SELECTED TEXT:
-- Begin --

2. Unlike discrete entropy, differential entropy CAN BE negative since f(x) > 1 is possible.
For a uniform RV on [0,a], $h(X) = \log_2(a)$ which is < 0 for $a < 1$.
The differential entropy of a gaussian RV, $h(X) = \log_2(\sigma \sqrt{2\pi e})$. Note that the entropy is not a function of $\mu$ and is hence translation invariant. Note also that it is a function of $\sigma$and the differential entropy increases as the variance increases.
$h(X)$ is not a generalisation of $\mathrm{H}(X)$. Instead for an n-bit quantisation of a continuous RV, $\mathrm{H}(X) = h(X) + n$.
The joint differential entropy is defined as:
\[h(X_1, X_2,...,X_n) = h(f) = -\int_x f(x) \log(f(x)) dx\]

Properties of Differential Entropy

$h(f)$ can be negative
$h(f)$ is additive for independent random variables
$h(f)$ is maximized by the multivariate normal, if we restrict to all distributions with the same (co)variance so $h(X) \leq \frac{1}{2} \log(2 \pi e)$
$h(f)$ is maximized by the continuous uniform distribution for a random variable with a fixed range
$h(f)$ is translation invariant i.e. $h(X + a) = h(X)$
$h(aX) = h(X) + \log \mid a \mid$
$h(AX) = h(X) + \log \mid A \mid$ for random vectors and matrix $A$.

§13.04: KL Divergence

We want to establish a measure of “distance” (not accurate) or rather divergence between 2 distributions which have the same support:
\[D_{KL}(p \mid \mid q) = E_{X \sim p}[\log\frac{p(x)}{q(x)}] = \Sigma_x p(x) \log\frac{p(x)}{q(x)} \text{ or } \int_x p(x) \log\frac{p(x)}{q(x)} dx\]
Note that, $0 \log(0/0) = 0, 0\log(0/q) = 0, p\log(p/0) = \infty$. This implies that for any $x$ where $p(x) > 0 \text{ and } q(x) = 0, D_{KL}(p \mid \mid q) = \infty$. This is why the support of both distributions must be the same.
Note that this is not a true measure of distance, since it is not symmetric i.e. $D_{KL}(p \mid \mid q) \neq D_{KL}(q \mid \mid p)$.

$D_{KL}(p \mid \mid q) \geq 0$ is always true and is only equal if and only if $p=q$
KL as Log-Difference: Suppose data is generated from $p(x)$ and approximated using $q(x)$, we can look at KL as expected log-difference. A good approximation should minimise the difference to $p(x)$:
\[D_{KL}(p||q) = E_{X\sim p}[\log p(x) - \log q(x)]\]
KL in ML Fitting / Loss Function: Because KL quantifies the difference between distributions, it can be used as a loss function between distributions.

-- End --

ENTRIES:

-- Begin --

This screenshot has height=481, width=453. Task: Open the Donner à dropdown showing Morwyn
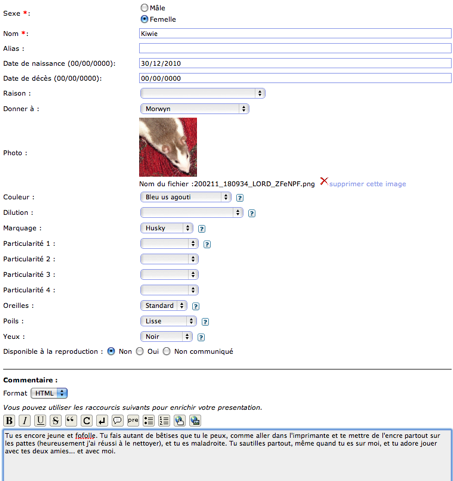195,109
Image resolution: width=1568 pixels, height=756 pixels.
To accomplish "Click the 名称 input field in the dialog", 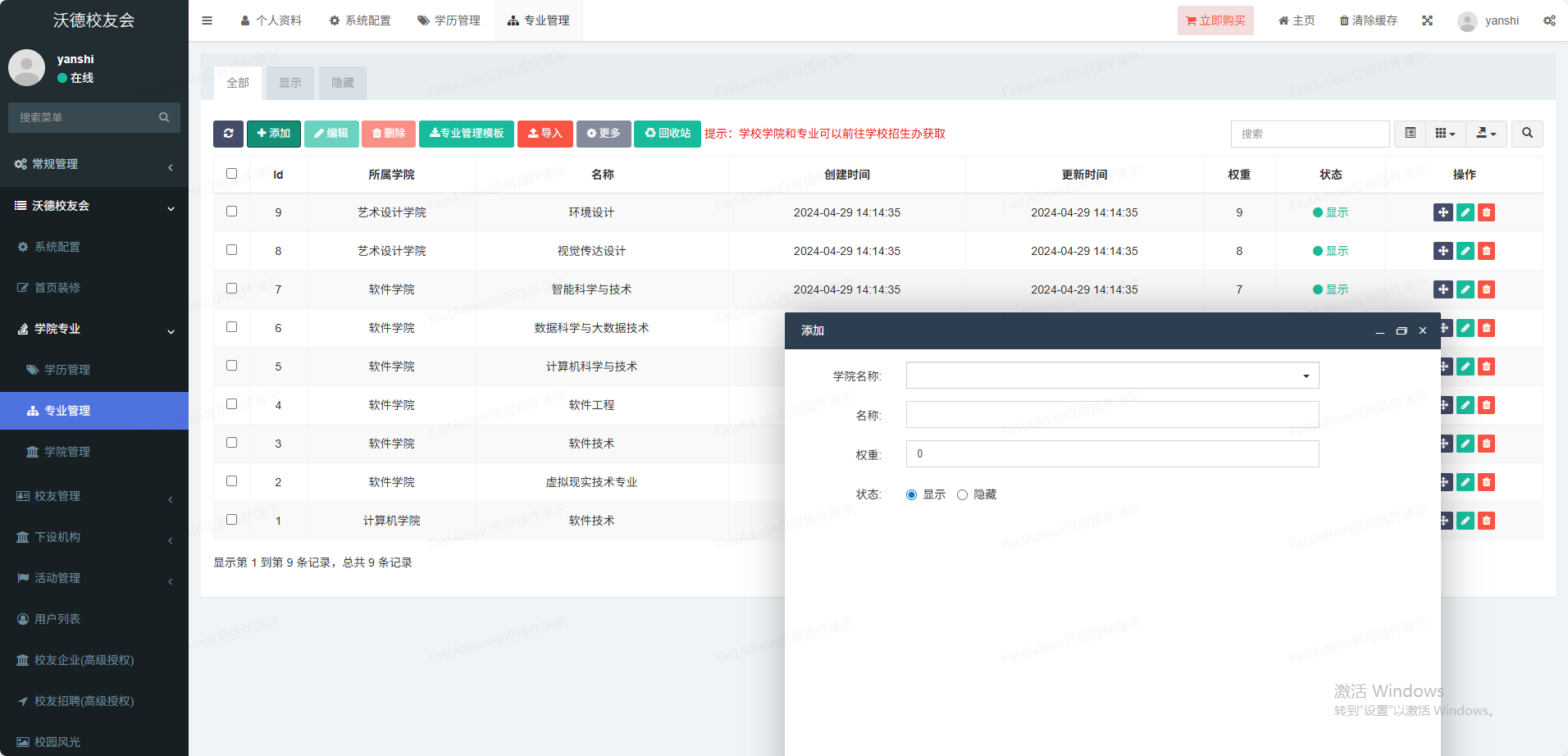I will (x=1112, y=415).
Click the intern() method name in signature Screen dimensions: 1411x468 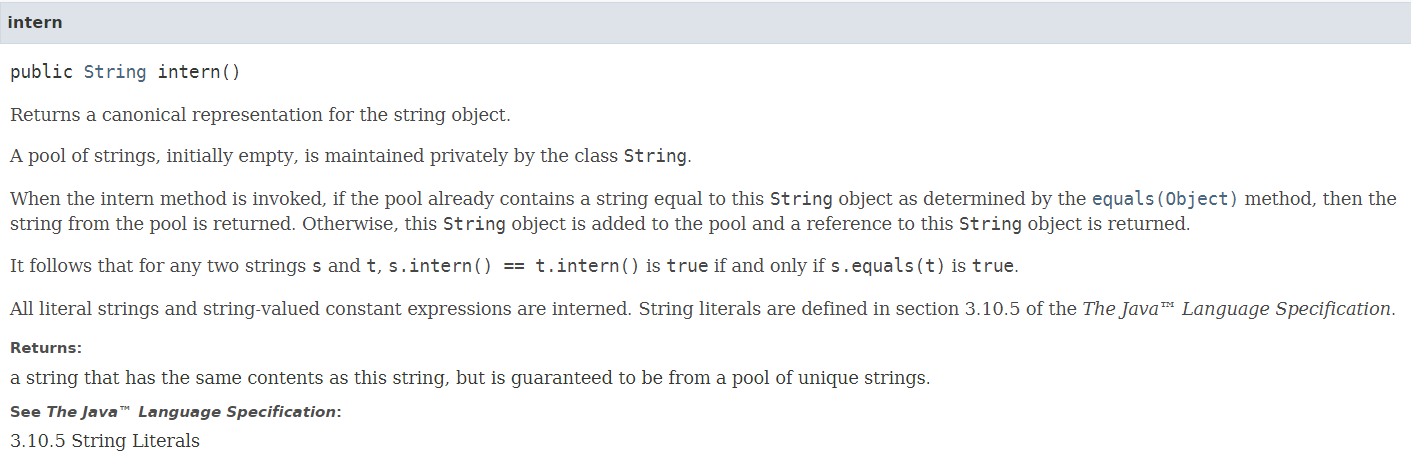pos(199,72)
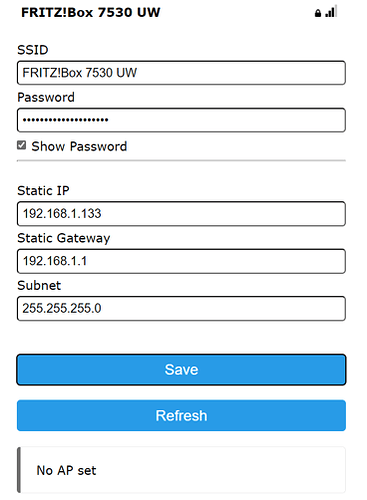Refresh the network list
The height and width of the screenshot is (500, 367).
[181, 415]
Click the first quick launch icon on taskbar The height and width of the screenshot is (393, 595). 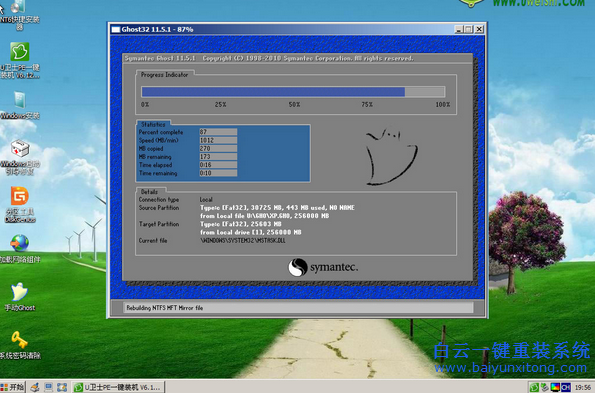(35, 387)
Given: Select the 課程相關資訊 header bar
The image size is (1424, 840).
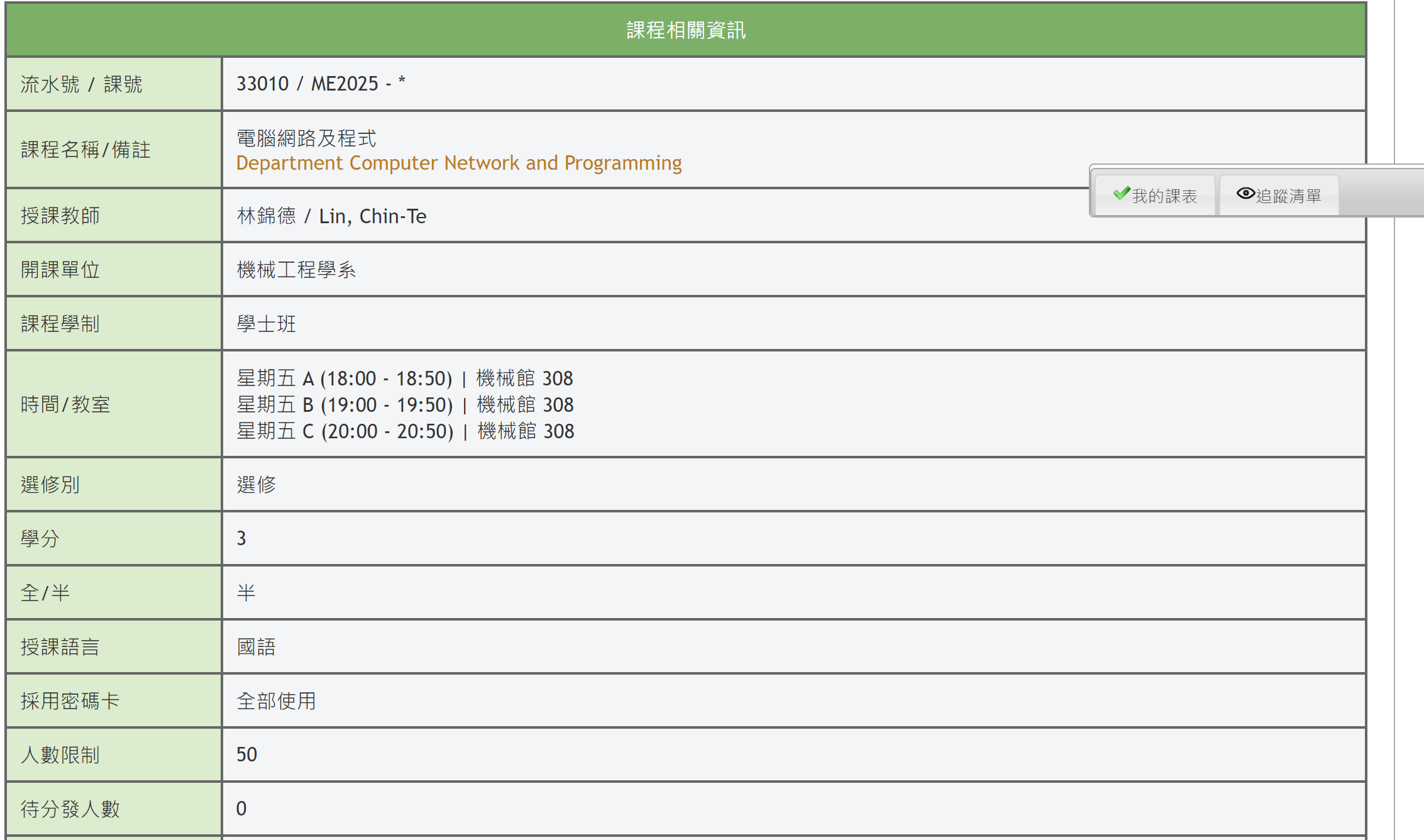Looking at the screenshot, I should [x=685, y=30].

-- End --

Finish out the next part of the notes on differential entropy and KL divergence, picking up after their last sentence. The listing has no connection to the text.

KL as Likelihood Ratio: In statistics, we usually look at the (log) likelihood ratio to see which distribution fits better. If the ratio $\frac{p}{q} > 1$, then $p$ fits better else $q$ does. If we assume that the data is generated from $p$ and ask ourselves “how much better does p fit than q, on average? ” - this is simply taking the expectation of the log likelihood ratio i.e.
\[E_p[\log \frac{p(X)}{q(X)}]\]
Therefore the expected likelihood ratio is simply the KL-Divergence.

§13.05: Cross-Entropy and KL

Cross-Entropy measures the average amount of information required to represent an event from one distribution $p$ using a predictive scheme based on another distribution $q$:
\[H(p||q) = -\Sigma_x p(x) \log q(x) \text{ or } -\int_x p(x) \log q(x) = -E_{X\sim p}[\log q(x)]\]
Note the following relationship between cross entropy, Entropy and KL-Divergence: $H(p||q) = H(p) + D_{KL}(p||q)$

§13.06: Information Theory for Machine Learning

Note: Imagine its a classification task with three classes and for a certain sample you have class 3 as the true label. Then this can be thought of as our distribution $p=(0,0,1)$ and our model predicts probabilities across three classes $q = (0.1, 0.1, 0.8)$. Now if you minimise the cross entropy across these two distributions $\Rightarrow$ Log-Loss! This is where the name cross entropy loss comes from. (For a 2-class case, it just becomes the Bernoulli loss).

§13.07: Joint Entropy and Mutual Information I

The conditional Entropy quantifies the uncertainty of $Y$ that remains if the outcome of $X$ is given:

$\begin{align*} \mathrm{H}(Y|X) &= \mathbb{E}_X[\mathrm{H}(Y|X = x)] \\ &= \sum_{x} p(x) \mathrm{H}(Y|X = x) \\ &= - \sum_{x} p(x) \sum_{y} p(y|x) \log_2 p(y|x) \\ &= - \sum_{x} \sum_{y} p(x, y) \log_2 p(y|x) \\ &= -\mathbb{E}_{x,y}[\log_2 p(y|x)] \end{align*}$
1. Chain Rule: $\mathrm{H}(X,Y) = \mathrm{H}(X) + \mathrm{H}(Y \mid X)$
2. $\mathrm{H}(X,X) = \mathrm{H}(X)$
3. $\mathrm{H}(X \mid X) = 0$
4. $\mathrm{H}((X,Y)\mid Z) = \mathrm{H}(X \mid Z) + \mathrm{H}(Y \mid (X,Z))$
5. If $\mathrm{H}(X \mid Y) = 0 \Rightarrow$ $X$ is a function of $Y$.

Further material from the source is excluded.